Levanthal, an attorney and former member of the city’s ethics commission, sued von Wilpert, a deputy city attorney, over her ballot description as a prosecutor. She primarily handles civil cases for the city, but those include cases targeting business fraud.
A judge directed von Wilpert to use the description “Deputy City Attorney, City of San Diego,” saying voters might not understand the distinction between civil and criminal cases.
“If von Wilpert continues to use the title ‘prosecutor’ in her campaign materials, she will be ignoring a Superior Court judge’s ruling that she is being ‘false and misleading,’” said Leventhal in a statement after the ruling.
However, von Wilpert celebrated a win in a lawsuit by a District 5 voter over Leventhal’s use of “small business owner” in his ballot description. Leventhal is managing partner in the San Diego office of Dinsmore & Shohl, a national law firm based in Ohio.
“Clearly Leventhal is trying to hide his shameful record working at a massive corporate law firm defending white collar crime and exploiting tax loopholes for big corporations,” said Dan Rottenstreich, a spokesman for the von Wilpert campaign.
The von Wilpert campaign also released a poll showing a 29% to 24% lead, though 44% of voters remain undecided. In the March primary, von Wilpert led Leventhal by 39.8% to 36.9% in a field that included two other candidates.

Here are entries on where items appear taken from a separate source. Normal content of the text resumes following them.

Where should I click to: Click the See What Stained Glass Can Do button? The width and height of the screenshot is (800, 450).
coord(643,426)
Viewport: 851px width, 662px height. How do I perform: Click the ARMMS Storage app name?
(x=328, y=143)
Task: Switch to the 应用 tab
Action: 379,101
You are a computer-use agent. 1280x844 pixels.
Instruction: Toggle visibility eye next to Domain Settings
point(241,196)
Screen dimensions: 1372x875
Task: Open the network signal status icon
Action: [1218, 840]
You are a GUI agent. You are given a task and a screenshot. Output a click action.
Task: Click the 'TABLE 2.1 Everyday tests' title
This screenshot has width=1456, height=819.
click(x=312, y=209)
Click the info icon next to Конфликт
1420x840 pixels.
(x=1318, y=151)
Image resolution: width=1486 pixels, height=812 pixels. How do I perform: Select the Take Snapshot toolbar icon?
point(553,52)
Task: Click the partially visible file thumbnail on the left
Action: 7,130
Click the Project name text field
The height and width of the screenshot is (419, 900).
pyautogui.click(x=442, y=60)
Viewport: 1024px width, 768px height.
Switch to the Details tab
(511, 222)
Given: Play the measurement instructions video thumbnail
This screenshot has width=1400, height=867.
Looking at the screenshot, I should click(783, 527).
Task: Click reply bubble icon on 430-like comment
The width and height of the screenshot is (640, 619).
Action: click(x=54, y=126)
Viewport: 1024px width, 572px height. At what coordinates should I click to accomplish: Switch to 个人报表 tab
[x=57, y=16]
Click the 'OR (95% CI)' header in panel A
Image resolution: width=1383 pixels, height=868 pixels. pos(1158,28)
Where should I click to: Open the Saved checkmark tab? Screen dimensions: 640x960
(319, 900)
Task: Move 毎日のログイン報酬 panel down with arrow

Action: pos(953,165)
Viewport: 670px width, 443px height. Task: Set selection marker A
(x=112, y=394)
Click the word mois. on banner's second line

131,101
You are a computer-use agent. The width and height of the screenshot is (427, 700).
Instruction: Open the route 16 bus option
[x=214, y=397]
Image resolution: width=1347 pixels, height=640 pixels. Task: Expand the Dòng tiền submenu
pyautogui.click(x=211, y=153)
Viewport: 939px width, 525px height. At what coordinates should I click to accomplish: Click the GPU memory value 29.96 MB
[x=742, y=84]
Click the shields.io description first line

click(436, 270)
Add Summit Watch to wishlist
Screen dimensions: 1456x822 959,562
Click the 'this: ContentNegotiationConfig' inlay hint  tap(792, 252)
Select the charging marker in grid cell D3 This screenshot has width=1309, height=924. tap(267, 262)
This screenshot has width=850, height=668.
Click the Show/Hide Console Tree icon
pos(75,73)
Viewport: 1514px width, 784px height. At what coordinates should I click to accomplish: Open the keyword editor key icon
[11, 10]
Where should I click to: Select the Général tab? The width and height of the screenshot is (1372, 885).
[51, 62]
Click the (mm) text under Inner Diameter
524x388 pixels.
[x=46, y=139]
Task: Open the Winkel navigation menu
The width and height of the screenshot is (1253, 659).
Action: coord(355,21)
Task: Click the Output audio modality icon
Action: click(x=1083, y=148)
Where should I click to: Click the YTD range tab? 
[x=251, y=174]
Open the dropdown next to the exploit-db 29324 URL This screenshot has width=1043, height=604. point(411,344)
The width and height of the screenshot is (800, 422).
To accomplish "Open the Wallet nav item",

The race is officially non-partisan, but von Wilpert is a Democrat and Leventhal a Republican. The district’s registration is nearly evenly split among Republicans, independents, and Democrats.
District 5, which is currently represented by termed-out Councilman Mark Kersey, includes the communities of Black Mountain Ranch, Carmel Mountain Ranch, Scripps Ranch, Rancho Bernardo, Rancho Peñasquitos, Sabre Springs, San Pasqual and Torrey Highlands.